The Estonian police arrested six men (Vladimir Tsastsin, Timur Gerasimenko, Dmitri Yegorov, Valeri Alekseyev, Konstantin Poltev, and Anton Ivanov) last week for organized cybercrime activities on an international scale. The six men are accused of operating various companies that masqueraded as legitimate publisher networks in the Internet advertising industry from 2007 to October of 2011.
Based in Estonia, the criminal venture hijacked 4 million computers in more than one hundred countries. Through companies such as Esthost and Rove Digital, the defendants are alleged to have used a strain of malware known as DNS Changer to hijack victims’ computers for the purposes of redirecting Web browsers to ads that generated pay-per-click revenue for the defendants and their clients.

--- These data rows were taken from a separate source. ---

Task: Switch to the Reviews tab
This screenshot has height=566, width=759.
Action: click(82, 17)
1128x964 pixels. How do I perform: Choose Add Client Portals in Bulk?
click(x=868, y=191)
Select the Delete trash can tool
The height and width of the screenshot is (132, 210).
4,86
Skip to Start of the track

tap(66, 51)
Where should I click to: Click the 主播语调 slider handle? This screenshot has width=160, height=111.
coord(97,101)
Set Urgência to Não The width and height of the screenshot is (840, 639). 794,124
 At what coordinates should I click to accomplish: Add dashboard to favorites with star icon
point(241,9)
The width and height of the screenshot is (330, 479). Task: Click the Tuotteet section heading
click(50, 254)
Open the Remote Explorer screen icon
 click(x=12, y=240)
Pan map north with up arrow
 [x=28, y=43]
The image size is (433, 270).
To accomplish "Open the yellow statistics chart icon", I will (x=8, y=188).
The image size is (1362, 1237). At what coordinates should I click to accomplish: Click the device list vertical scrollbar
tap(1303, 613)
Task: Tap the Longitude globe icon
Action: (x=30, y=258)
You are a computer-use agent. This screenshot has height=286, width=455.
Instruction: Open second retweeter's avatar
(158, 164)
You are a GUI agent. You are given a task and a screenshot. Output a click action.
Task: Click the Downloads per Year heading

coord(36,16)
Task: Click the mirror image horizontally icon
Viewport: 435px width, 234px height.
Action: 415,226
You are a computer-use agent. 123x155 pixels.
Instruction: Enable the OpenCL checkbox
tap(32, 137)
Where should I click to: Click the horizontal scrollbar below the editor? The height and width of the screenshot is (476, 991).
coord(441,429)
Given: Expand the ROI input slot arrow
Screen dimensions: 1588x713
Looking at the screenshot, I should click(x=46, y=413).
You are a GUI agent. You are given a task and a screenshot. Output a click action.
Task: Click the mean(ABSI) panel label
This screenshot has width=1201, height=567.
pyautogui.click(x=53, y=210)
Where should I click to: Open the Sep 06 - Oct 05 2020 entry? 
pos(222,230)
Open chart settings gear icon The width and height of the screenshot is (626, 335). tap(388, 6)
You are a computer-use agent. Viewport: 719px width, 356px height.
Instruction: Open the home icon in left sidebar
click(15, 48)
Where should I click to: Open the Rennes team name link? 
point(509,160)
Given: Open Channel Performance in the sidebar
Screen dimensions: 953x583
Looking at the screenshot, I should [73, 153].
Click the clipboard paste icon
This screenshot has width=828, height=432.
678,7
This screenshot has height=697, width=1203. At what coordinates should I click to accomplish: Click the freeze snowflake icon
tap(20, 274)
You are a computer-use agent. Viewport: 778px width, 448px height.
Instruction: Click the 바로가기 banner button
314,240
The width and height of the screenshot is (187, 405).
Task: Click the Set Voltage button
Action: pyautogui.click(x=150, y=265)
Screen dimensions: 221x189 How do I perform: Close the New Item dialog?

U.S. authorities believe that the men made more than $14 million through click hijacking and advertisement replacement fraud. Of the computers infected with malware, at least 500,000 were in the United States, including computers belonging to U.S. government agencies such as NASA. Both Windows and Mac OS computers were infected.
The law enforcement action, named “Operation Ghost Click,” was the result of a multi-year investigation, and is being called the “biggest cybercriminal takedown in history.” It is a great example of successful collaboration between law enforcement organizations, educational institutions, and the private sector in different countries. Operation Ghost Click included the FBI, police in Estonia and the Netherlands, , the Georgia Institute of Technology, the University of Alabama at Birmingham, the National Cyber-Forensics and Training Alliance, and private groups such as Neustar, Spamhaus, Team Cymru and Trend Micro, as well as the DNS Changer Working Group (DCWG).
The cybercriminals had wide connections in Russian hacker communities including the Russian Business Network, a multi-faceted cybercrime organization.